EXERCISE DIRECTIONS :: Your task is to repeat the listing exactly.

INFORMATION SUPPLIED ::
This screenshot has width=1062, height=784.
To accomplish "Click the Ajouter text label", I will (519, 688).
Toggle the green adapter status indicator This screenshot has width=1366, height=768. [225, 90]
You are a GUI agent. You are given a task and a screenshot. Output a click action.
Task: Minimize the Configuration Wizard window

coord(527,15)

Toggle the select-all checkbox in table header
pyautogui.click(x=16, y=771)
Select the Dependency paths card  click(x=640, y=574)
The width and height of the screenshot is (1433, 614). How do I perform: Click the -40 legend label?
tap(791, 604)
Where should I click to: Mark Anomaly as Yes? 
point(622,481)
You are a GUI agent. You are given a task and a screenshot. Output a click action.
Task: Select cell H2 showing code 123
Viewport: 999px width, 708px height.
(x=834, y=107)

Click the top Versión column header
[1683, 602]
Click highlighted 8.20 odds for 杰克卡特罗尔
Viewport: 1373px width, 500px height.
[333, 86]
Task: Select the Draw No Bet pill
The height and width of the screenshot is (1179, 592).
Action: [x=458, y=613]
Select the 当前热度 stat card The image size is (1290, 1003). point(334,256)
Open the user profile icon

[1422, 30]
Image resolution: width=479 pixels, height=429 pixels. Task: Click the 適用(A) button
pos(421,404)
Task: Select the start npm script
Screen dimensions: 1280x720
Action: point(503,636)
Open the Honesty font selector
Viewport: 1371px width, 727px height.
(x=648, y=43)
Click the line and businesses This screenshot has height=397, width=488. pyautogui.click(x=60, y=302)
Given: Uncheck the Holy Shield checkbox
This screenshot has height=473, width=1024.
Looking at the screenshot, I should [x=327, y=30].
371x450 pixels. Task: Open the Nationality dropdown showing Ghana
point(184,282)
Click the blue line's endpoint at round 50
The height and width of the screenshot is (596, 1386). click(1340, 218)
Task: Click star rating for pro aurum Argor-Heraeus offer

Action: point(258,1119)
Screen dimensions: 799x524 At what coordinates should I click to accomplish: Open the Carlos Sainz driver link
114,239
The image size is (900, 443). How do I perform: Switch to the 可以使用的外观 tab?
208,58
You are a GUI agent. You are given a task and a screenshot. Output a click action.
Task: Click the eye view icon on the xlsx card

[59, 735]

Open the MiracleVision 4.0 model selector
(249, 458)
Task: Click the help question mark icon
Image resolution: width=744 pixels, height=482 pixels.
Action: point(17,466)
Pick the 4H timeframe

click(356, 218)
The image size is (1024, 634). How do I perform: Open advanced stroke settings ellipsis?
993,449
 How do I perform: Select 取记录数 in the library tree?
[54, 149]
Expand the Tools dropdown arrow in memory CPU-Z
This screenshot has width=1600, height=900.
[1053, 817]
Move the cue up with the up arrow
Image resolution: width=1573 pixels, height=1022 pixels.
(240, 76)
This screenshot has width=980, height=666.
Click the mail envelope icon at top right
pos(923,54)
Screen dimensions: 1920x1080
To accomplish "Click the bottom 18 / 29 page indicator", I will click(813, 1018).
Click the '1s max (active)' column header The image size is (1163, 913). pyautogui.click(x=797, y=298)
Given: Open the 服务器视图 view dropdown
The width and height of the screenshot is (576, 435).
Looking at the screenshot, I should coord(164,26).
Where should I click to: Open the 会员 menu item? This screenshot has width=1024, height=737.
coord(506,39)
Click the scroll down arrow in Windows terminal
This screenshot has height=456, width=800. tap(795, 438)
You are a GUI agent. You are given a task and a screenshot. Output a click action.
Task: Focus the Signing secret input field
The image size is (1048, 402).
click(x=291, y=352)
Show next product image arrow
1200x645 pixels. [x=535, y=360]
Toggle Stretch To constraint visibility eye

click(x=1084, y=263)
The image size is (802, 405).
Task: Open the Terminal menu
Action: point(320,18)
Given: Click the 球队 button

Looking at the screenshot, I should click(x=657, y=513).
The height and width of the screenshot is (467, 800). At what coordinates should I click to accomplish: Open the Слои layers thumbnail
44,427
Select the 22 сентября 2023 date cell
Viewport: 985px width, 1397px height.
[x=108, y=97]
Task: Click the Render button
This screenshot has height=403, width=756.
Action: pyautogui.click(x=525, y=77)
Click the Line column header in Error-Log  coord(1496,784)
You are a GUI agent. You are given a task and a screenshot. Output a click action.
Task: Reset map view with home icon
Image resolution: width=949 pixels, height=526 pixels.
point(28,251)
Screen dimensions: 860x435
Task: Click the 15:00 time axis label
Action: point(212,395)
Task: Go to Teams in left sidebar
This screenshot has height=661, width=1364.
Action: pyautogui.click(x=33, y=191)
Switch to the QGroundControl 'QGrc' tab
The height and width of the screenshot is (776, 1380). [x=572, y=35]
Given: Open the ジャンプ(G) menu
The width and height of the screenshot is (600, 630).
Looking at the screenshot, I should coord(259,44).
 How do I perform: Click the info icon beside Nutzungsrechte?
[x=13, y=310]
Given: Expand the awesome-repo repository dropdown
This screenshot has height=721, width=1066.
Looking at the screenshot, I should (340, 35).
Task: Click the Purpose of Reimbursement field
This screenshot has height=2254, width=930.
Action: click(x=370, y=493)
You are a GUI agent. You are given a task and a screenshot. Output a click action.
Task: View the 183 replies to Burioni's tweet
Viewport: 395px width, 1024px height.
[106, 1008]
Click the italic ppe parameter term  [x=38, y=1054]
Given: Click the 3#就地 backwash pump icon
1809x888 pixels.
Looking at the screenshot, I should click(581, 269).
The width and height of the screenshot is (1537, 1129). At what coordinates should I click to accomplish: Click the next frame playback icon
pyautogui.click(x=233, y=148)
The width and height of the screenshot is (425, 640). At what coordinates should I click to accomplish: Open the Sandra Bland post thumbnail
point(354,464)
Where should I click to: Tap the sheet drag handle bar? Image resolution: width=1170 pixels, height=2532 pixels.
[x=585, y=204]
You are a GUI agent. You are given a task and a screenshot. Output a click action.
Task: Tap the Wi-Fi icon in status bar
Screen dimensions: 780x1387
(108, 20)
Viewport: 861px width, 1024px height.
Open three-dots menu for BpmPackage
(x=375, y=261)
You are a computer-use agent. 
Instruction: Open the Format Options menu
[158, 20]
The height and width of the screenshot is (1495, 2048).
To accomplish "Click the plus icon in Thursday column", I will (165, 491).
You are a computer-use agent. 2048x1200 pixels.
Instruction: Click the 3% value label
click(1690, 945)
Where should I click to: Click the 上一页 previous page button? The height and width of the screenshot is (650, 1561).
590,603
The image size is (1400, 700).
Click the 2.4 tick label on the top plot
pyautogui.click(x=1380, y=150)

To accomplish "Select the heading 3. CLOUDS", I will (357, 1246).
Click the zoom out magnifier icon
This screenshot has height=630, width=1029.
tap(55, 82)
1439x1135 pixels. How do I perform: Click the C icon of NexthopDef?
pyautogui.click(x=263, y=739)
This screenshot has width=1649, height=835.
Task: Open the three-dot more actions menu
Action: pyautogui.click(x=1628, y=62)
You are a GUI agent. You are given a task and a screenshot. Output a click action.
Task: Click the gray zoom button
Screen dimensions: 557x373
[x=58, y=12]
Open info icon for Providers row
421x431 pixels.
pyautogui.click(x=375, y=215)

WRITTEN ANSWER ::
This screenshot has width=1062, height=784.
To accomplish "Click the Ajouter text label", I will (519, 688).
Toggle the green adapter status indicator This screenshot has width=1366, height=768. [225, 90]
You are a GUI agent. You are given a task and a screenshot. Output a click action.
Task: Minimize the Configuration Wizard window

coord(527,15)

Toggle the select-all checkbox in table header
pyautogui.click(x=16, y=771)
Select the Dependency paths card  click(x=640, y=574)
The width and height of the screenshot is (1433, 614). How do I perform: Click the -40 legend label?
tap(791, 604)
Where should I click to: Mark Anomaly as Yes? 
point(622,481)
You are a GUI agent. You are given a task and a screenshot. Output a click action.
Task: Select cell H2 showing code 123
Viewport: 999px width, 708px height.
(x=834, y=107)

Click the top Versión column header
[1683, 602]
Click highlighted 8.20 odds for 杰克卡特罗尔
Viewport: 1373px width, 500px height.
[333, 86]
Task: Select the Draw No Bet pill
The height and width of the screenshot is (1179, 592).
Action: [x=458, y=613]
Select the 当前热度 stat card The image size is (1290, 1003). point(334,256)
Open the user profile icon

[1422, 30]
Image resolution: width=479 pixels, height=429 pixels. Task: Click the 適用(A) button
pos(421,404)
Task: Select the start npm script
Screen dimensions: 1280x720
Action: point(503,636)
Open the Honesty font selector
Viewport: 1371px width, 727px height.
(x=648, y=43)
Click the line and businesses This screenshot has height=397, width=488. pyautogui.click(x=60, y=302)
Given: Uncheck the Holy Shield checkbox
This screenshot has height=473, width=1024.
Looking at the screenshot, I should [x=327, y=30].
371x450 pixels. Task: Open the Nationality dropdown showing Ghana
point(184,282)
Click the blue line's endpoint at round 50
The height and width of the screenshot is (596, 1386). click(1340, 218)
Task: Click star rating for pro aurum Argor-Heraeus offer

Action: point(258,1119)
Screen dimensions: 799x524 At what coordinates should I click to accomplish: Open the Carlos Sainz driver link
114,239
The image size is (900, 443). How do I perform: Switch to the 可以使用的外观 tab?
208,58
You are a GUI agent. You are given a task and a screenshot. Output a click action.
Task: Click the eye view icon on the xlsx card

[59, 735]

Open the MiracleVision 4.0 model selector
(249, 458)
Task: Click the help question mark icon
Image resolution: width=744 pixels, height=482 pixels.
Action: point(17,466)
Pick the 4H timeframe

click(356, 218)
The image size is (1024, 634). How do I perform: Open advanced stroke settings ellipsis?
993,449
 How do I perform: Select 取记录数 in the library tree?
[54, 149]
Expand the Tools dropdown arrow in memory CPU-Z
This screenshot has width=1600, height=900.
[1053, 817]
Move the cue up with the up arrow
Image resolution: width=1573 pixels, height=1022 pixels.
(240, 76)
This screenshot has width=980, height=666.
Click the mail envelope icon at top right
pos(923,54)
Screen dimensions: 1920x1080
To accomplish "Click the bottom 18 / 29 page indicator", I will click(813, 1018).
Click the '1s max (active)' column header The image size is (1163, 913). pyautogui.click(x=797, y=298)
Given: Open the 服务器视图 view dropdown
The width and height of the screenshot is (576, 435).
Looking at the screenshot, I should coord(164,26).
Where should I click to: Open the 会员 menu item? This screenshot has width=1024, height=737.
coord(506,39)
Click the scroll down arrow in Windows terminal
This screenshot has height=456, width=800. tap(795, 438)
You are a GUI agent. You are given a task and a screenshot. Output a click action.
Task: Focus the Signing secret input field
The image size is (1048, 402).
click(x=291, y=352)
Show next product image arrow
1200x645 pixels. [x=535, y=360]
Toggle Stretch To constraint visibility eye

click(x=1084, y=263)
The image size is (802, 405).
Task: Open the Terminal menu
Action: point(320,18)
Given: Click the 球队 button

Looking at the screenshot, I should click(x=657, y=513).
The height and width of the screenshot is (467, 800). At what coordinates should I click to accomplish: Open the Слои layers thumbnail
44,427
Select the 22 сентября 2023 date cell
Viewport: 985px width, 1397px height.
[x=108, y=97]
Task: Click the Render button
This screenshot has height=403, width=756.
Action: pyautogui.click(x=525, y=77)
Click the Line column header in Error-Log  coord(1496,784)
You are a GUI agent. You are given a task and a screenshot. Output a click action.
Task: Reset map view with home icon
Image resolution: width=949 pixels, height=526 pixels.
point(28,251)
Screen dimensions: 860x435
Task: Click the 15:00 time axis label
Action: point(212,395)
Task: Go to Teams in left sidebar
This screenshot has height=661, width=1364.
Action: pyautogui.click(x=33, y=191)
Switch to the QGroundControl 'QGrc' tab
The height and width of the screenshot is (776, 1380). [x=572, y=35]
Given: Open the ジャンプ(G) menu
The width and height of the screenshot is (600, 630).
Looking at the screenshot, I should coord(259,44).
 How do I perform: Click the info icon beside Nutzungsrechte?
[x=13, y=310]
Given: Expand the awesome-repo repository dropdown
This screenshot has height=721, width=1066.
Looking at the screenshot, I should (340, 35).
Task: Click the Purpose of Reimbursement field
This screenshot has height=2254, width=930.
Action: click(x=370, y=493)
You are a GUI agent. You are given a task and a screenshot. Output a click action.
Task: View the 183 replies to Burioni's tweet
Viewport: 395px width, 1024px height.
[106, 1008]
Click the italic ppe parameter term  [x=38, y=1054]
Given: Click the 3#就地 backwash pump icon
1809x888 pixels.
Looking at the screenshot, I should click(581, 269).
The width and height of the screenshot is (1537, 1129). At what coordinates should I click to accomplish: Click the next frame playback icon
pyautogui.click(x=233, y=148)
The width and height of the screenshot is (425, 640). At what coordinates should I click to accomplish: Open the Sandra Bland post thumbnail
point(354,464)
Where should I click to: Tap the sheet drag handle bar? Image resolution: width=1170 pixels, height=2532 pixels.
[x=585, y=204]
You are a GUI agent. You are given a task and a screenshot. Output a click action.
Task: Tap the Wi-Fi icon in status bar
Screen dimensions: 780x1387
(108, 20)
Viewport: 861px width, 1024px height.
Open three-dots menu for BpmPackage
(x=375, y=261)
You are a computer-use agent. 
Instruction: Open the Format Options menu
[158, 20]
The height and width of the screenshot is (1495, 2048).
To accomplish "Click the plus icon in Thursday column", I will (165, 491).
You are a computer-use agent. 2048x1200 pixels.
Instruction: Click the 3% value label
click(1690, 945)
Where should I click to: Click the 上一页 previous page button? The height and width of the screenshot is (650, 1561).
590,603
The image size is (1400, 700).
Click the 2.4 tick label on the top plot
pyautogui.click(x=1380, y=150)

To accomplish "Select the heading 3. CLOUDS", I will (357, 1246).
Click the zoom out magnifier icon
This screenshot has height=630, width=1029.
tap(55, 82)
1439x1135 pixels. How do I perform: Click the C icon of NexthopDef?
pyautogui.click(x=263, y=739)
This screenshot has width=1649, height=835.
Task: Open the three-dot more actions menu
Action: pyautogui.click(x=1628, y=62)
You are a GUI agent. You are given a task and a screenshot. Output a click action.
Task: Click the gray zoom button
Screen dimensions: 557x373
[x=58, y=12]
Open info icon for Providers row
421x431 pixels.
pyautogui.click(x=375, y=215)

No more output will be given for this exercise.